Lake Matheson Cafe made a perfect lunch spot with its glacier and mountain views. We headed back and did the Fox Glacier View trail and a couple other short walks before returning to Franz Joseph.
On the Kotuku tour we had noticed a trailhead near the jetty. We did some research and learned it was the
Waitangitaona Wetland Walk, an easy wetland walk, which seemed worthy way to spend the rest of the afternoon. The bird we added to our New Zealand list here was not the bitterns or grebes we'd expected, but a curious little New Zealand Pipit who visited us on the boardwalk. Back at the car Susan walked across to the jetty area to have a peek and spotted a couple of Gray Warblers right in the open flitting around on the outside edges of a bushy tree.

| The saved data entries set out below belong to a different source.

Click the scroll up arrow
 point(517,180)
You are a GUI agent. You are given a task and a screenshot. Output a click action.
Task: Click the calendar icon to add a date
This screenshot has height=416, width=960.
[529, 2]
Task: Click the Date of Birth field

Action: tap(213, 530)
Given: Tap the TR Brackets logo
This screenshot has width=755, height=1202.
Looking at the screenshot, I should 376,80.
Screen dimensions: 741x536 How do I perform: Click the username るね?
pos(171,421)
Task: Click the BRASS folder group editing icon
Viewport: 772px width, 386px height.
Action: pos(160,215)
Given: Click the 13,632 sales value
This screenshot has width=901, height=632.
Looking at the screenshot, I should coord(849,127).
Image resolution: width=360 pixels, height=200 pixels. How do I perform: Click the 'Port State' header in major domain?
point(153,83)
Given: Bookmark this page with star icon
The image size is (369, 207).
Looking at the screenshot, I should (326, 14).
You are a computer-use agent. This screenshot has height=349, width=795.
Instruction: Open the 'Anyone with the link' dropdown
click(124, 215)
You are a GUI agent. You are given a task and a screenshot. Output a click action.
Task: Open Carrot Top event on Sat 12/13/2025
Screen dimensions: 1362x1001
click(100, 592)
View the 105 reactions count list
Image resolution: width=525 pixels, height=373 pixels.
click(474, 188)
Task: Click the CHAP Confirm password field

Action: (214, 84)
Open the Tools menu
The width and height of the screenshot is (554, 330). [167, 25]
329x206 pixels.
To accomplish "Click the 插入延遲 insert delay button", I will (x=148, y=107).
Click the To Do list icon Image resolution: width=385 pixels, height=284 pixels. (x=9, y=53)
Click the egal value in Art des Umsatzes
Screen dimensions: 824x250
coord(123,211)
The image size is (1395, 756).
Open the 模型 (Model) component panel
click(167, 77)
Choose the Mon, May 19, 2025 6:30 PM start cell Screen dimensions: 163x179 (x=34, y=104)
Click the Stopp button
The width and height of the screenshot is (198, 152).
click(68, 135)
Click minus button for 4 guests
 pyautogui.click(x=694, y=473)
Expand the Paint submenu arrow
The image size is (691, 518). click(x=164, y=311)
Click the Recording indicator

We had heard them often in the bush, but this was an unusual opportunity to get a great look at them. Luckily the little guys hung around long enough for Mike to catch up with the camera.
By now it was late and the cafes closed, so we revisited the little local pub on the north end of town. This time we had the opportunity to chat with the proprietor who joined us to apologize for the drunken whitebaiters sitting behind us. "They are good customers and hard workers, who come every year for their only holiday during the whitebait fishing season." She was the first to mention the other reason DOC is so keen to air drop the controversial 1080 poison - the possums also carry TB, which means a concern for humans as well as cattle and tourism. World Cup was on TV with a Kiwi leading in rowing, which had everybody pumped. The conversation moved to the economy, and the recession is still affecting this corner of New Zealand. Mike asked why Kiwis, facing high taxes and tough economic times, are still so happy. Her response was kiwi obvious -- "It wouldn't do any good not to be, would it!?"
With that bit of sage advice, we headed back for a good night's sleep, for the next day we leave for Haast.